Folha de S. Paulo


Luta de classes na Ilha Fiscal

Há um grupo de empresários ativo na política da crise que "tolera" aumento de impostos mas "encaminha sugestões" de corte de despesas públicas, tem paciência limitada e pragmática com Dilma Rousseff e prefere que a saúde do governo se estabilize, ainda que em nível crítico, até antes de novembro.

Essa é a cara simpática da coisa. Algumas dessas pessoas não acreditam que o governo vá arranjar os mais de R$ 60 bilhões que faltam para que se entregue um projeto de Orçamento com superavit primário de 0,7% do PIB em 2016. A maioria, aliás, nem se ocupa desses detalhes.

Os bons economistas que trabalham para essas pessoas, quase todos com passagens pelo governo, fazem previsões disparatadas de resultado primário, de zero a deficit de 1% do PIB em 2016, diferença de mais de R$ 60 bilhões.

Então qual é a conversa?

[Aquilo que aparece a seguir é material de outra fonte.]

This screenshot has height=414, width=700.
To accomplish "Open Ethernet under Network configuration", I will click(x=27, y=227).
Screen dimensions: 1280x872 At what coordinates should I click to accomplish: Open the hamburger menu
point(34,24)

Sem novidades no front, afora a ideia de que o governo tem um mês, por aí, para arrumar qualquer coisa que ponha ordem na casa.

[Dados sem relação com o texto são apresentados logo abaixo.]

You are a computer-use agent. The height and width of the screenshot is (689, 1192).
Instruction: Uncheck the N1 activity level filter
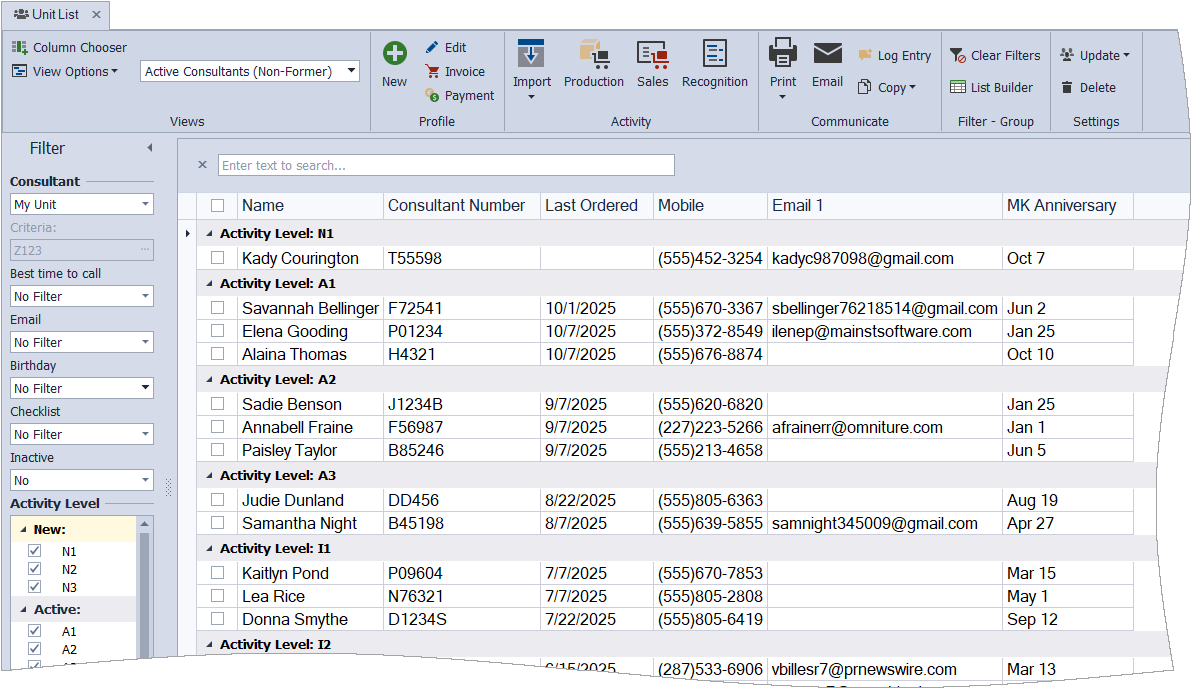tap(35, 551)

Todo mundo parece cônscio do calendário da crise: Lula ameaça largar Dilma, em outubro o TCU manda as contas condenadas da presidente ao Congresso e em novembro o PMDB pode pular do barco.

No mais, trata-se de:

1) Manter Joaquim Levy, por ora a âncora de um plano do que, acham, deve ser feito da política econômica. No mínimo, porque ainda não sabem o que viria após Levy ou Dilma-Levy, para nem falar do tumulto da transição e do "povo na rua";

2) Estabilizar a situação, dar "um jeito" no Orçamento de 2016, com cortes sociais "inevitáveis" e contenção de reajustes de salário mínimo e servidores. Tudo de modo a preparar talho mais "estrutural": reforma administrativa, revisão de contratos, Orçamento "base zero" e cadeado de gastos do INSS. Se necessário, algum "sacrifício": até imposto ruim (variantes de CMPF) e, ora vejam, sobre heranças ("não vai render grande coisa").

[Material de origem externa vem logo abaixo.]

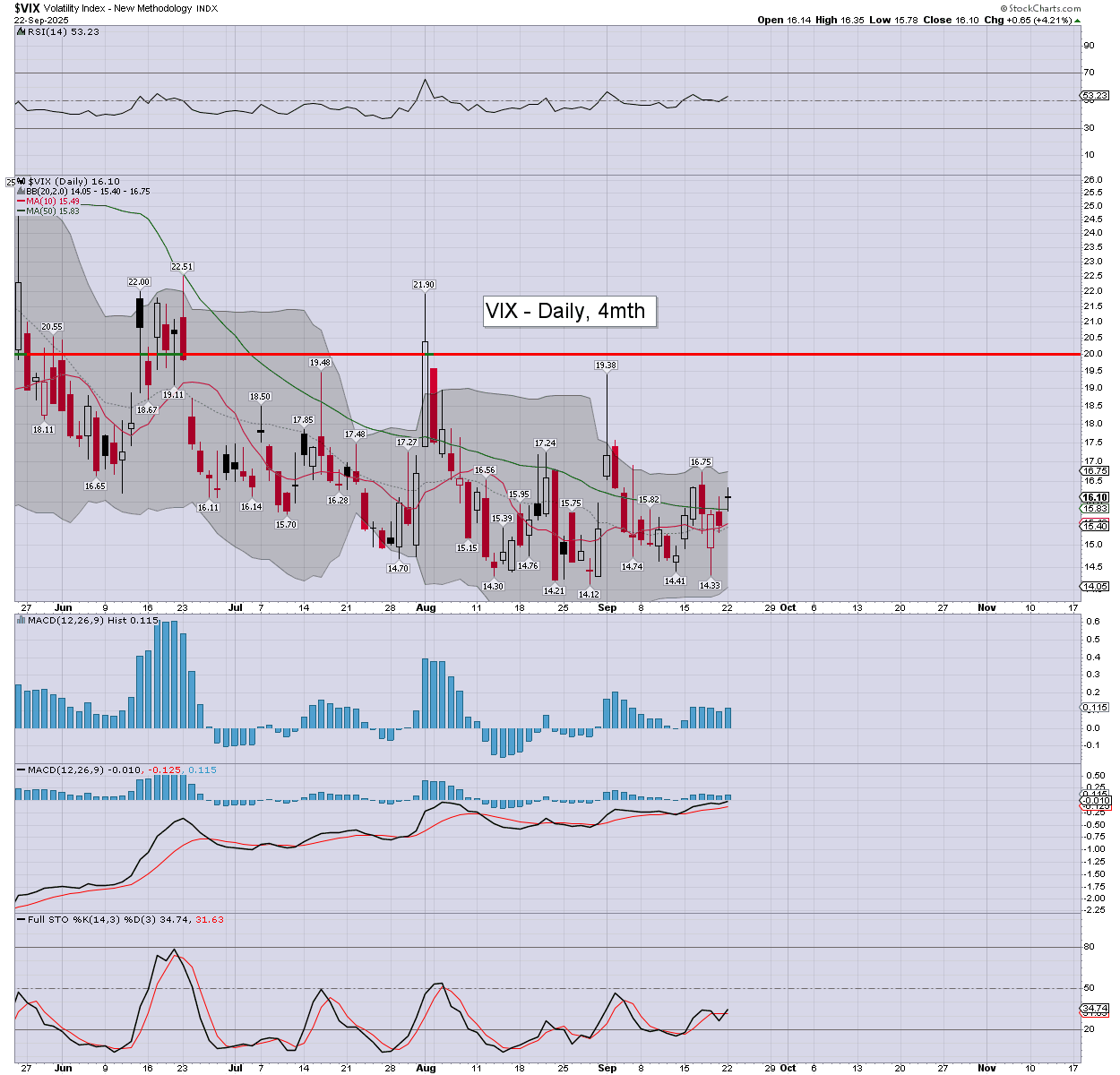
Task: Click the 22.51 peak price label
Action: tap(182, 267)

Essa é uma versão bem organizada do que se diz. Essas pessoas não estão preocupadas com tecnicalidades. Têm "programas" tão informais quanto isso que se aqui se chama de "grupo": são mais uma rede de banqueiros maiores, empresários grandes e consultores. Todos dão palpites discretos ou participam de discussões de assuntos públicos, mas de hábito se mantêm à margem da política. Pode-se chamá-los, por comodidade, de "Comitê Levy".

Há ao menos um outro "comitê", com muitos industriais, de gente mais envolvida em política, vários próximos do PMDB. Seguram-se para não pedir explicitamente a cabeça de Dilma. Como parte relevante do PMDB, vários têm birra de Levy. Quanto ao destino da presidente, importam-se mais com o "timing" político do que com a economia.

Fazem campanha furiosa contra impostos. Vários sentem saudade do "nacional-empresismo" do desenvolvimentismo dilmiano. Seriam o Comitê Industrialista. Alguém pode chamá-los de Linha Fiesp-Firjan-CNI, mas nesse mundo também há divergências grandes.

Aliás, é difícil ouvir empresário e executivo de qualquer ramo que não queira ver a presidente pelas costas já. Foram contidos graças às declarações públicas de banqueiros maiores pedindo "calma, pessoal" –muitas dessas pessoas temem banqueiros grandes. Mas a paciência parece se esgotar em todas as frentes.